About this task — The data below holds a line containing "Sort by the RK column header" and a line containing "Given: Click the Get Home support button"; please quote exactly those two lines and every line between them, and nothing else.

Source records —
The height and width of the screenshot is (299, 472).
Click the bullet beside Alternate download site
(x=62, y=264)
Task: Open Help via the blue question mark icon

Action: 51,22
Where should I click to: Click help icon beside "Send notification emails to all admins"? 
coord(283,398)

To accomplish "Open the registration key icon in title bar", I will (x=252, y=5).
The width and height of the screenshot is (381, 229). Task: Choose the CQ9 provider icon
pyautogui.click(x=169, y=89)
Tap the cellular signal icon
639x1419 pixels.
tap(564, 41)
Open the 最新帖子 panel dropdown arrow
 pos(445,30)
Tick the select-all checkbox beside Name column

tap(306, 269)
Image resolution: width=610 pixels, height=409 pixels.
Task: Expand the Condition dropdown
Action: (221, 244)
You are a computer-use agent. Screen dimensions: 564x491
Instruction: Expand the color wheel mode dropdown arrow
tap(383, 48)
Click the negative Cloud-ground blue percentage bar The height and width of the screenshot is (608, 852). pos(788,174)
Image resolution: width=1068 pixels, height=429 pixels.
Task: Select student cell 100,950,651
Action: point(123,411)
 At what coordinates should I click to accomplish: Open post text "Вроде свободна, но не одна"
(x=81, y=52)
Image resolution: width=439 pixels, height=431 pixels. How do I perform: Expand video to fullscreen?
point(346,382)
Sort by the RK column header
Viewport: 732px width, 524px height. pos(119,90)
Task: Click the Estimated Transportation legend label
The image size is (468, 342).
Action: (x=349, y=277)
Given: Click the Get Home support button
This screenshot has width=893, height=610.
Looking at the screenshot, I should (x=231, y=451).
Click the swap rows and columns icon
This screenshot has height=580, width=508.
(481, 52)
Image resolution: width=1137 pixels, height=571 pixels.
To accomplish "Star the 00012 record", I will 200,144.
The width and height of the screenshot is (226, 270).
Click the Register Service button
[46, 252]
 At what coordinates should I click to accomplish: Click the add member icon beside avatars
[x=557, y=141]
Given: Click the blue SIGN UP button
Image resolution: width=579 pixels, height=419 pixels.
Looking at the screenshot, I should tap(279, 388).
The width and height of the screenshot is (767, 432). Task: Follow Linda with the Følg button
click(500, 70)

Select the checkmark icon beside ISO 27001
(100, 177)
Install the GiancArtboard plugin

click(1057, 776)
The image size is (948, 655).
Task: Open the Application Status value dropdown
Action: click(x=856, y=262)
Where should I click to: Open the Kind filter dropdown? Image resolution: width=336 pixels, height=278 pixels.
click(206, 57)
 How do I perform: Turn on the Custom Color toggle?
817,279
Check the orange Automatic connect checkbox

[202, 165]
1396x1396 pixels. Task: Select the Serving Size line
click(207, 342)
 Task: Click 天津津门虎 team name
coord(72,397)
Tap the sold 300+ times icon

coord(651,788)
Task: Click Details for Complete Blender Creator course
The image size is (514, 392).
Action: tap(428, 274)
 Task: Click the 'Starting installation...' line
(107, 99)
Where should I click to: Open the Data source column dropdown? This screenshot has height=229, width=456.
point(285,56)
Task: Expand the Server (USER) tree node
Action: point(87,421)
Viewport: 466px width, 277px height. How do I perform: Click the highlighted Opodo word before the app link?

Task solution —
Sort by the RK column header
Viewport: 732px width, 524px height. pos(119,90)
Task: Click the Estimated Transportation legend label
The image size is (468, 342).
Action: (x=349, y=277)
Given: Click the Get Home support button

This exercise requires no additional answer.